■ **Dataset entries**
Start of Block
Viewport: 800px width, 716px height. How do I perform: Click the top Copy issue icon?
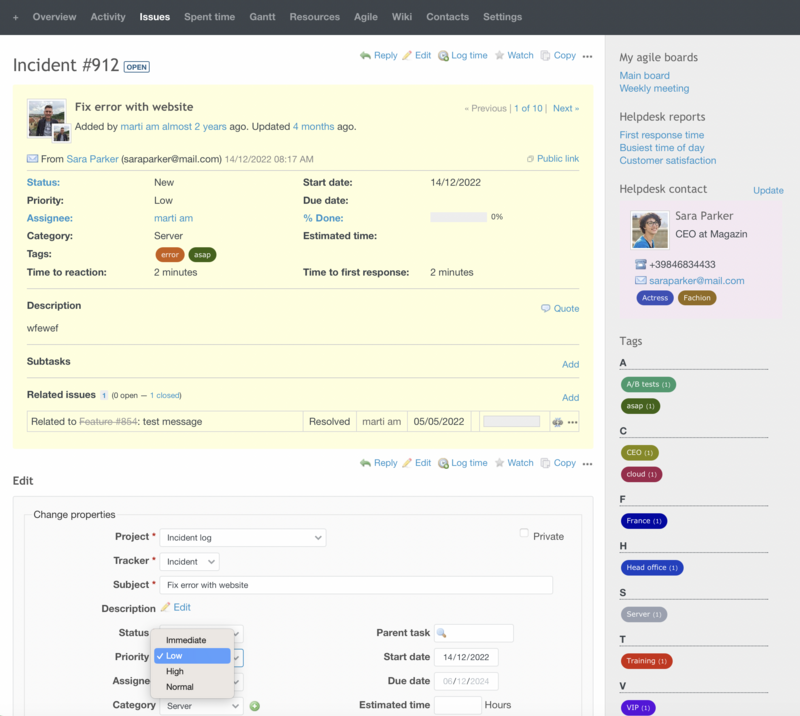(x=546, y=56)
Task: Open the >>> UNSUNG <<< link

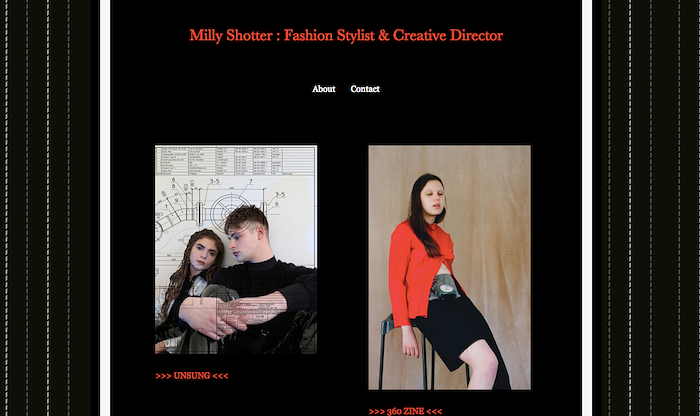Action: pyautogui.click(x=192, y=376)
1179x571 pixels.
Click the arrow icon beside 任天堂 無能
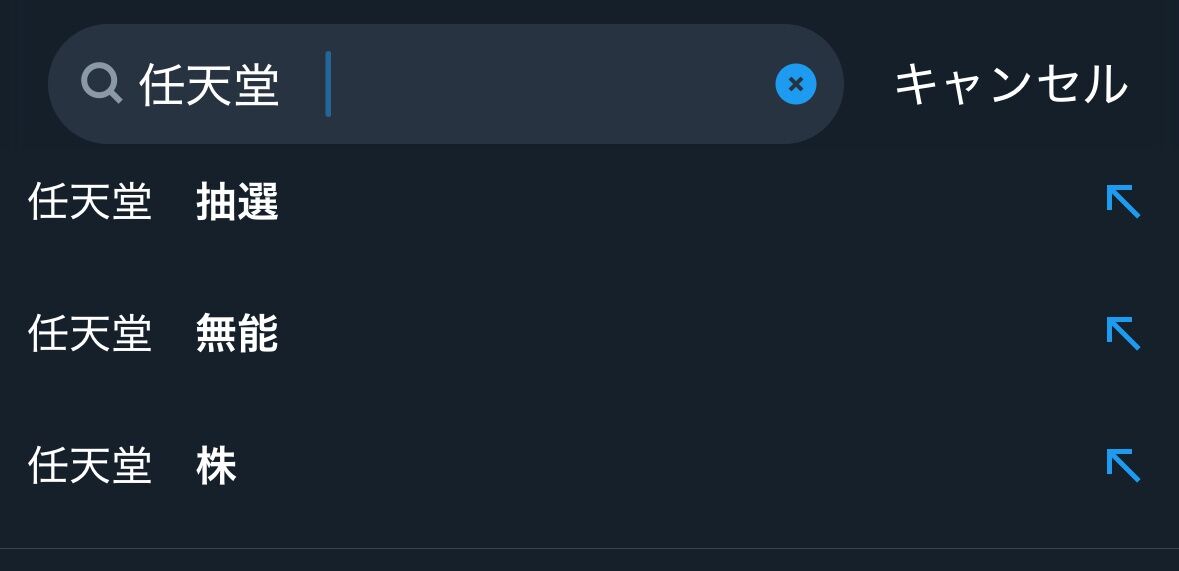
End of Block
■ **TASK GOAL**
Give again, word for word, each line from the one holding "1179x571 pixels." through the end of the entries, and leave out any picture.

■ **SOLUTION BELOW**
1179x571 pixels.
Click the arrow icon beside 任天堂 無能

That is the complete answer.